…До чего же мы все живем под прессом — то страха (общего) атомной войны, то — рака (личного и узкосемейного). Ей-богу, лучше быть потупее… впрочем, как подумаешь, что зато исчез бы весь широкий и интереснейший мир, нет, не лучше! Расплачиваться все равно неизбежно и за то и за другое, только по-разному… Когда Вы излечитесь от Вашей светлой романтики, Владимир Иванович, дорогой? Впрочем, не излечивайтесь, не нужно — лучше прожить наивным соколом, чем софистической змеей…”
“Абрамцево, 20.06.60. Дмитревскому.
Как силен вечный человеческий протест против неизбежности смерти и когда же наконец мы сможем преодолеть его? Что тут надо — веру в науку или какую-то особенную религию, вроде индусской? Но и в последней ведь смерть только тогда освобождение, когда мудрец уходит из жизни в экстазе — самадхи, якобы в соединении с божеством…”
Совсем малый круг друзей посвящен в истинную картину его здоровья. Какая же сила духа нужна, чтобы писать о себе самом так доверительно и спокойно:
“Москва, 6 марта 1967. Дмитревскому.
…Должен предупредить Вас, что это письмо — только Вам, как пишут в английской секретной службе, судя по Джеймсу Бонду — “фор йор айз онли” — только для Ваших глаз… В последней моей кардиограмме произошло ухудшение… Само по себе это не непосредственная опасность, но в совокупности со всем, что есть, — неважно. Энергии не осталось — броненосец тонет.
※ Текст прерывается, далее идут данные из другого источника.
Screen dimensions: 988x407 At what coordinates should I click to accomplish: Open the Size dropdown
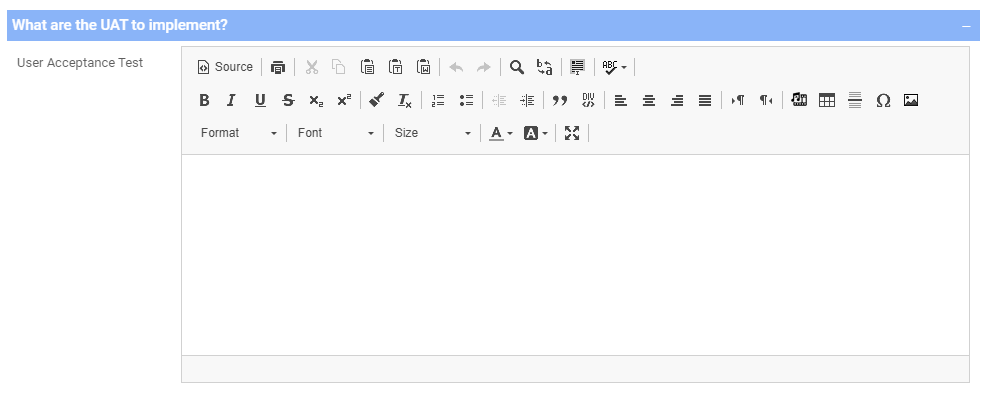[x=432, y=133]
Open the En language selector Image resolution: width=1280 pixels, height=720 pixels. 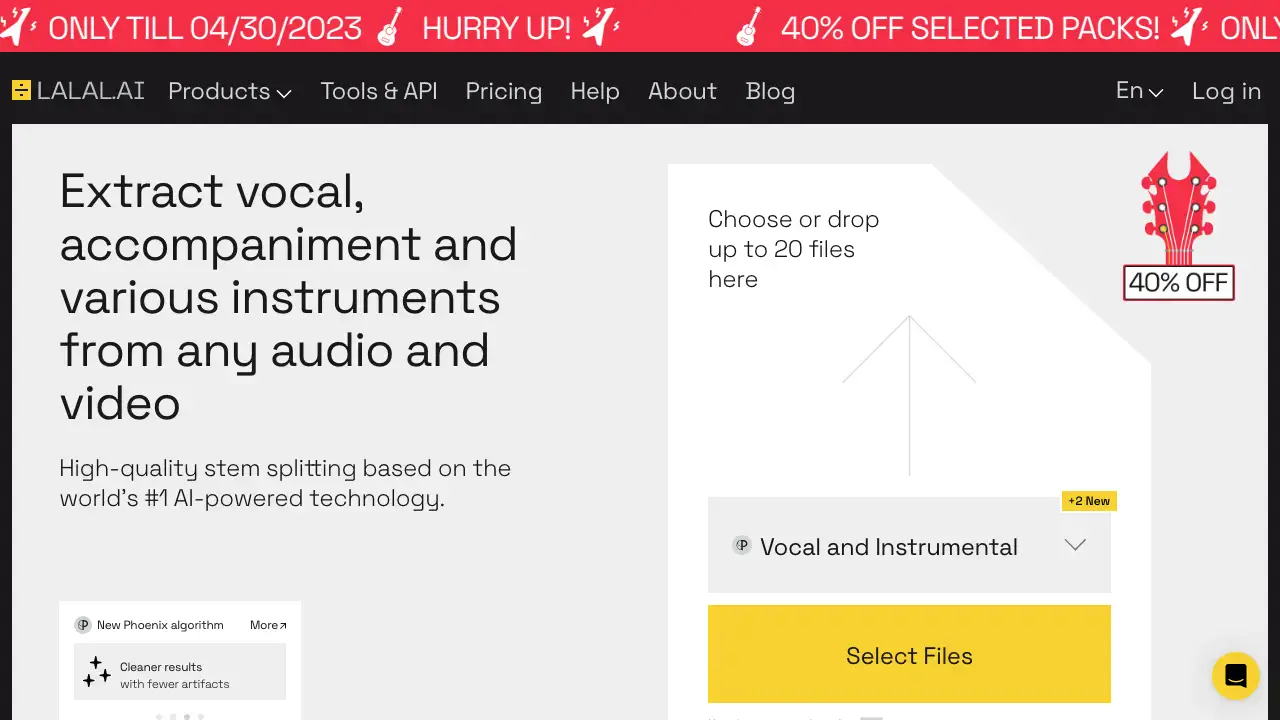(x=1139, y=91)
Кроме шуток, у меня ощущение, что я как хороший броненосец, с большой силой машин, запасом плавучести и т. д., но получивший пробоину, которую никак не могут заделать… И вот медленно, но верно заполняется водой один отсек за другим и корабль садится все глубже в воду. Он еще идет, но скорости набрать нельзя — выдавятся переборки, и сразу пойдешь ко дну, поэтому броненосец идет медленно, почти с торжественной обреченностью, погружаясь, но с виду все такой же тяжелый и сильный. А в рубке управления мечется, пытаясь что-то сделать, капитан — мой Тасенок (Т. И. Ефремова. — Ф.Д.) и экипаж из моих друзей, готовых сделать, что возможно, кроме главного — пробоина не заделываемая. Так и у меня — с каждой новой кардиограммой смотришь, как выполаживаются одни зубцы, опускаются другие, расползаются вширь, осложняясь дополнительными, третьи. Эту картину я отчетливо вижу и сам. Это — не паника, не внезапный припадок слабости или меланхолии, просто облеклось в поэтический образ мое заболевание. И не говорите ничего никому, ведь сколько осталось плавучести — величина неопределенная, зависит от общей жизненности организма, и может быть, не так уж скоро, кое-что, во всяком случае, успею сделать — это я как-то внутренним чутьем понимаю, хоть и не исключаю возможности внезапного поворота событий — но ведь это уже опасение кирпича на голову и потому не принимается во внимание. Как-то всегда привлекал меня один эпизод из Цусимского боя. Когда броненосец “Сисой Великий”, подбитый, с испорченными машинами, спасаясь от японцев, встретил крейсер “Владимир Мономах” и поднял сигнал: “тону, прошу принять команду на борт”. И на мачтах крейсера взвились флаги ответного сигнала: “сам через час пойду ко дну”. Мой броненосец пока не отвечает этим сигналом людям, введенным в заблуждение моей всегдашней бодростью, но дело к тому пошло за последний год довольно быстро… “фор йор айз онли” кончилось”.
В Иване Антоновиче была очень сильна ответственность перед другими. Постоянно подбадривая друзей и близких, любому протягивая руку помощи по первой просьбе и даже без просьбы, он жил сознанием, что человек, делающий подарки, едва ли не счастливее того, кто эти подарки получает.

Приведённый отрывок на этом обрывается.